Mais surtout, School Daze, c’est un film où tout le monde existe : les premiers rôles, les seconds rôles, les silhouettes, les choristes au fond du plan. Aucun n’est traité comme simple décor. Chacun ramène une attitude, une gestuelle, un regard, une gouaille typiquement afro-américaine — cette manière de parler, d’occuper l’espace, de répondre, de se tenir, que Spike Lee capte comme personne.
Et parlons-en, du casting :
Laurence Fishburne, bien avant Matrix, incarne un étudiant noir de dernière année, politiquement conscient et socialement engagé. Charismatique sans jamais forcer, il porte le film avec une autorité tranquille, devenant le moteur moral du campus et menant une manifestation anti-apartheid qui donne au récit sa colonne vertébrale politique.
Giancarlo Esposito, flamboyant, campe Dean Big Brother Almighty, président incontesté de la fraternité étudiante Gamma Phi Gamma, microcosme de pouvoir où se jouent hiérarchies internes, rivalités d’ego et codes de respectabilité. Avec sa verve presque pastorale, sa diction affûtée et son sens de la mise en scène verbale, il incarne à merveille la théâtralité de ces organisations étudiantes qui façonnent identités et appartenances.
Ossie Davis, grand nom de la culture afro-américaine, incarne le coach du campus et Bill Nunn, futur Radio Raheem (dans Do the Right Thing), apparaît ici dans un rôle plus discret, encore loin de la stature imposante qui marquera sa carrière.
Spike Lee lui-même s’offre un rôle d’aspirant Gamma, bizut maladroit, nerveux, constamment en décalage.
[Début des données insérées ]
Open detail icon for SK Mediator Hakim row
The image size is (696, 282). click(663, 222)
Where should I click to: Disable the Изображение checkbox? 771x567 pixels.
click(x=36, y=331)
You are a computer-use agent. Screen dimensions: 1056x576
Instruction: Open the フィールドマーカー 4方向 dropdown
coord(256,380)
Il apporte une dose supplémentaire d’ironie et de satire, incarnant à sa manière la pression, les humiliations ritualisées et les contradictions absurdes qui entourent la fraternité Gamma Phi Gamma.
Samuel L. Jackson, dans un tout petit rôle mais déjà magnétique, apparaît comme un habitant aigri du quartier, au KFC local. Quelques répliques seulement, mais le mordant est là : énergie sèche, humour grinçant, présence brute — on sent déjà la future légende en germe.
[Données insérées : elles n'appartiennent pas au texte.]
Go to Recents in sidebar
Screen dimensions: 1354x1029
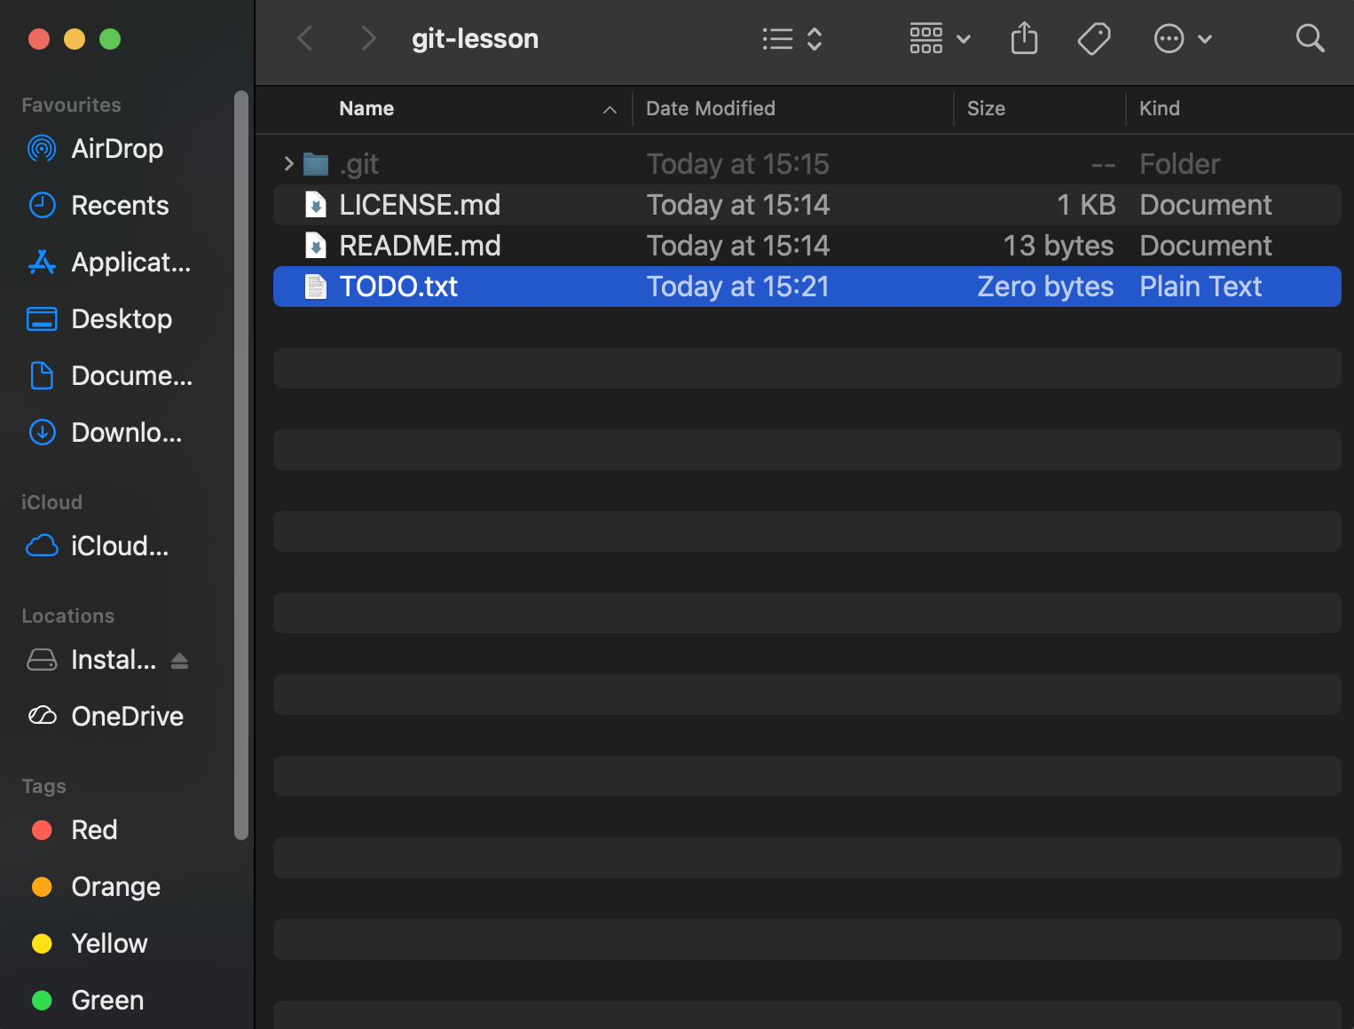click(119, 206)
Tisha Campbell, crinière de lionne façon Tina Turner, illumine l’écran à chaque apparition. Elle apporte une vitalité électrique, une présence pop, une expressivité presque chorégraphique, mélange de diva et de performeuse explosive.
Art Evans, que beaucoup connaissent comme le gentil flic de Die Hard 2, interprète ici une figure plus terre-à-terre et chaleureuse. Il sert de repère humain au milieu de l’exubérance générale, un contrepoint discret mais essentiel.
Joie Lee, (la sœur de Spike), aperçue dans She's Gotta Have It, tient un second rôle mais brille par sa fraîcheur. Une douceur spontanée, une vérité simple, une respiration lumineuse qui contrebalance les tensions du campus et humanise le récit.
Sans oublier Kyme, clone troublant de Rokhaya Diallo (au point que ça en devient perturbant lol).
Oui, le film est imparfait.
Oui, c’est foutraque, farfelu, inégal, parfois naïf.
Mais c’est aussi ce qui fait sa force : School Daze respire, déborde, tente, ose.
Il parle d’afrocentrisme, de fraternité, de rivalités internes, de conscience noire, de sororité, de beauté, de cheveux, de couleur de peau, de pouvoir, de communauté — tout en chantant, dansant, riant, dérivant. Une comédie musicale politique, ça ne peut pas être lisse, ça ne peut pas être “propre”.
Alors franchement, voir ce film ramené à un 5,7…
Ça dit surtout une chose : le public et une partie de la critique ne savent plus quoi faire d’un film qui n’essaie pas de leur plaire.
Un film qui ne ressemble à rien d’autre.
Un film qui vit au lieu de se conformer.
Moi, j’ai passé un moment incroyable.
Pas nostalgique, pas indulgent, pas académique : vivant.
Et parfois, c’est tout ce qu’on demande au cinéma.